→ **Task instructions**
Copy the records word for word from the line with "Where should I" to the line with "tap(326, 102)", leaving out the pictures.

→ **Material supplied**
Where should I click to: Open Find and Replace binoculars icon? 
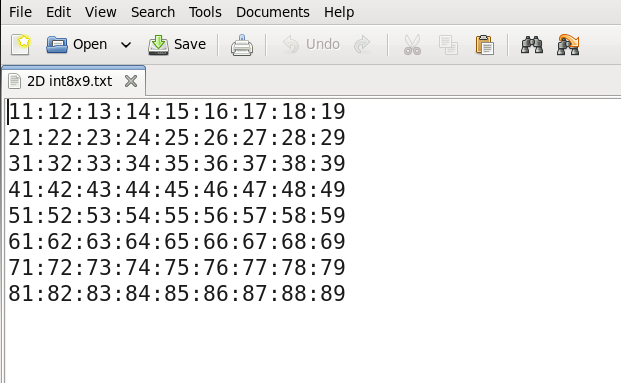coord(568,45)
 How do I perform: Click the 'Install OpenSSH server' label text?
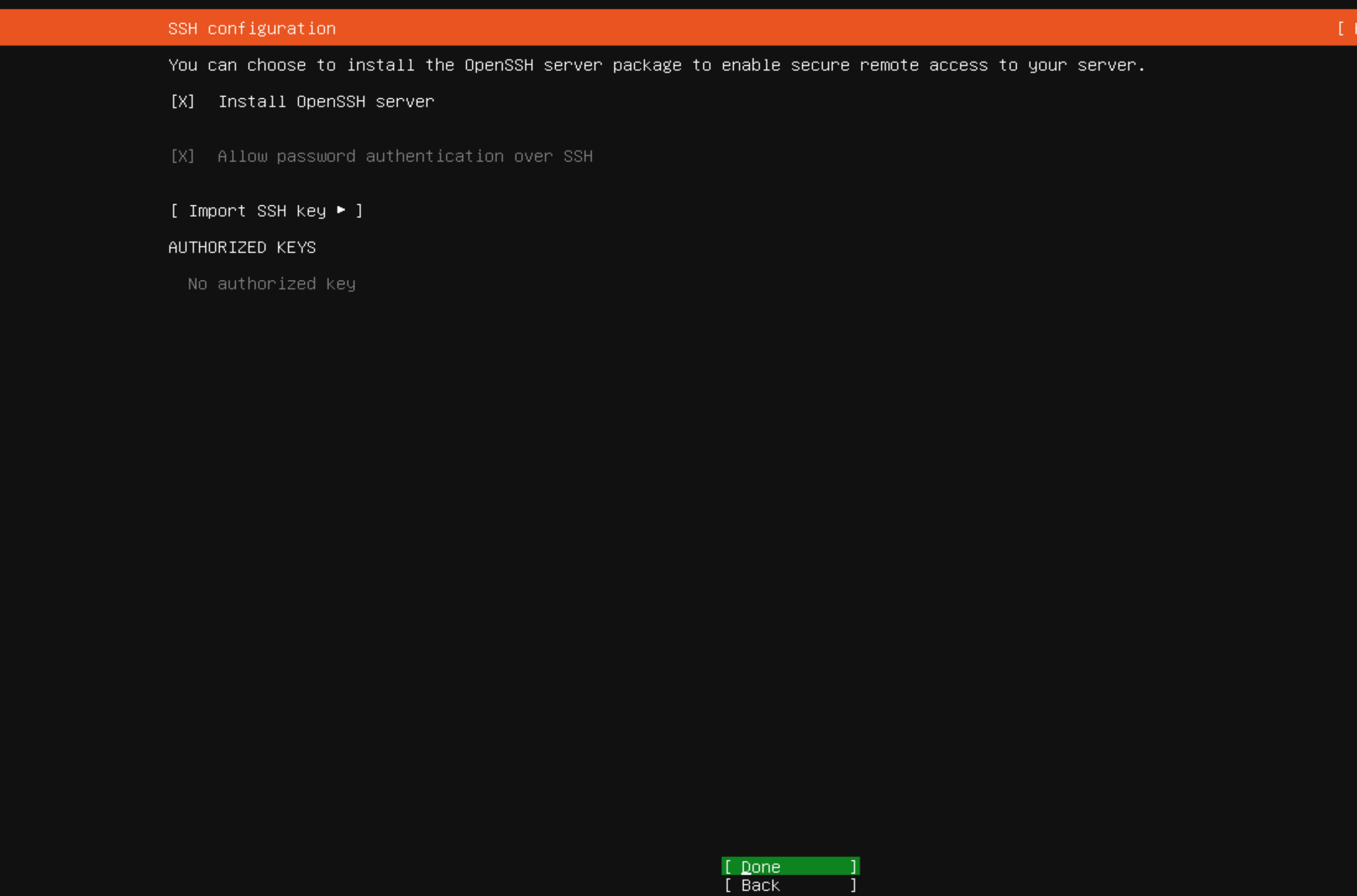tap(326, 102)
* * *
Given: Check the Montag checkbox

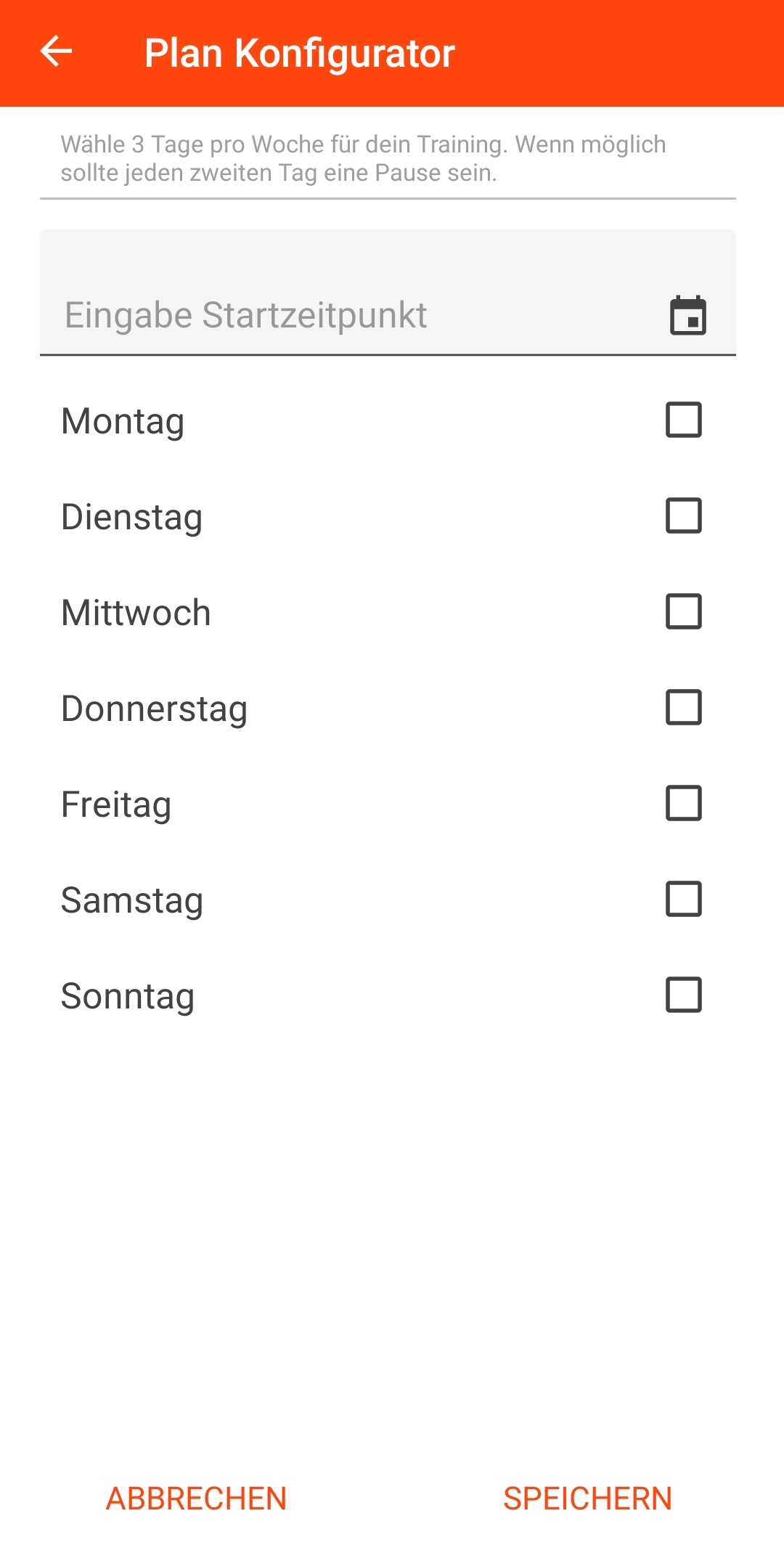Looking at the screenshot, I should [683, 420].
...
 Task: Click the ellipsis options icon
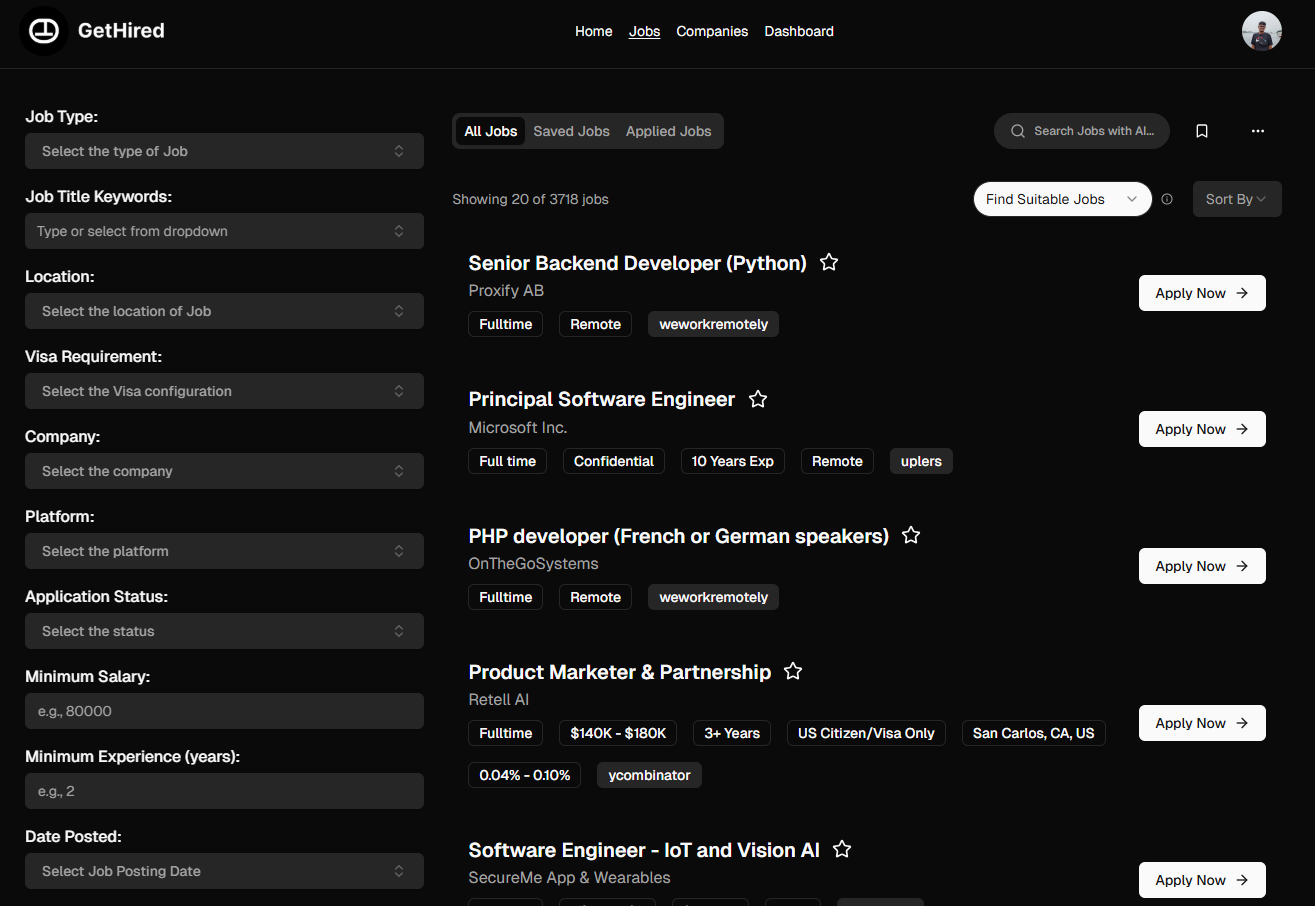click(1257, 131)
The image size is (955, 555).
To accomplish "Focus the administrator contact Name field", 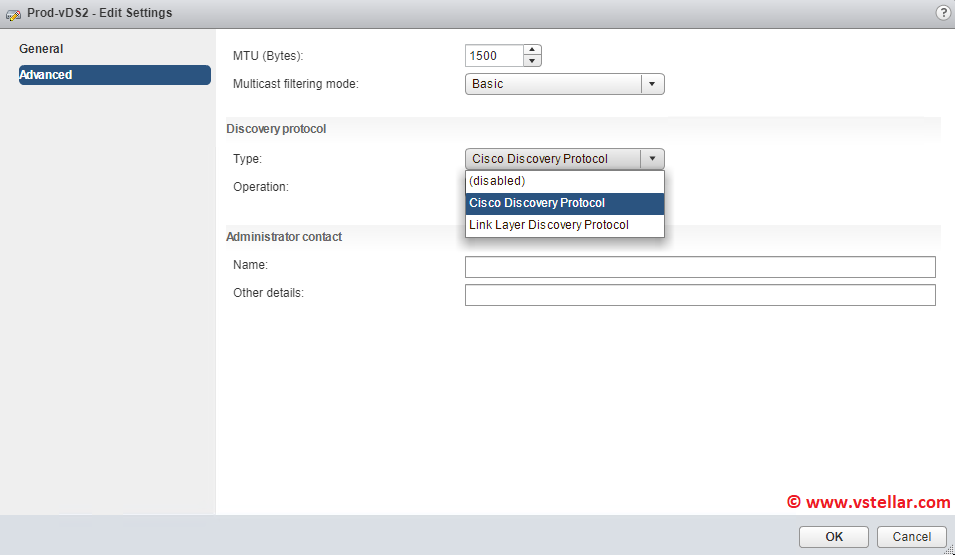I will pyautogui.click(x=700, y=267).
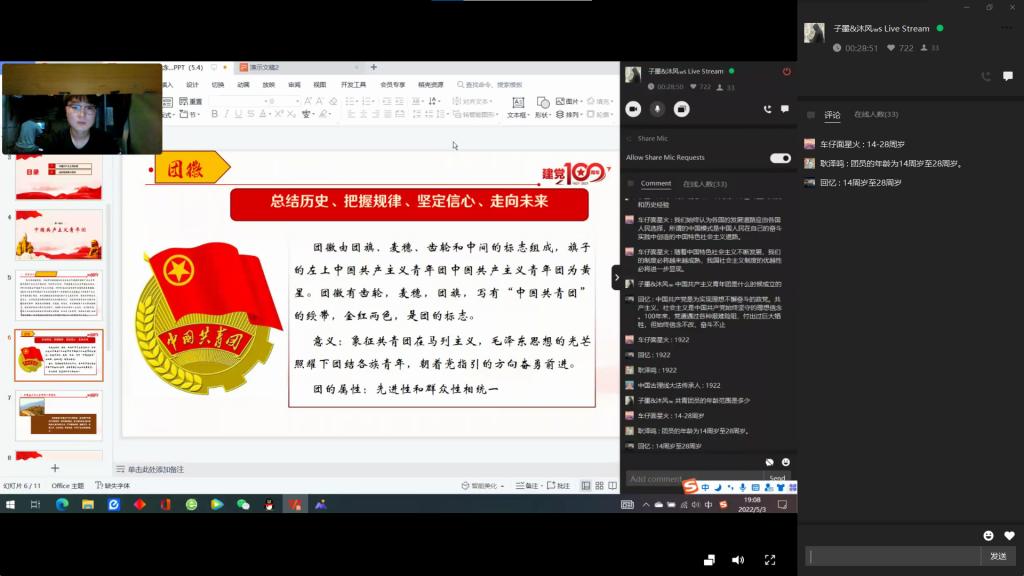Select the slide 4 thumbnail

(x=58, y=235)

→ **Exercise result**
Where should I click to: Open Find and Replace binoculars icon? 
coord(568,45)
 How do I perform: Click the 'Install OpenSSH server' label text?
tap(326, 102)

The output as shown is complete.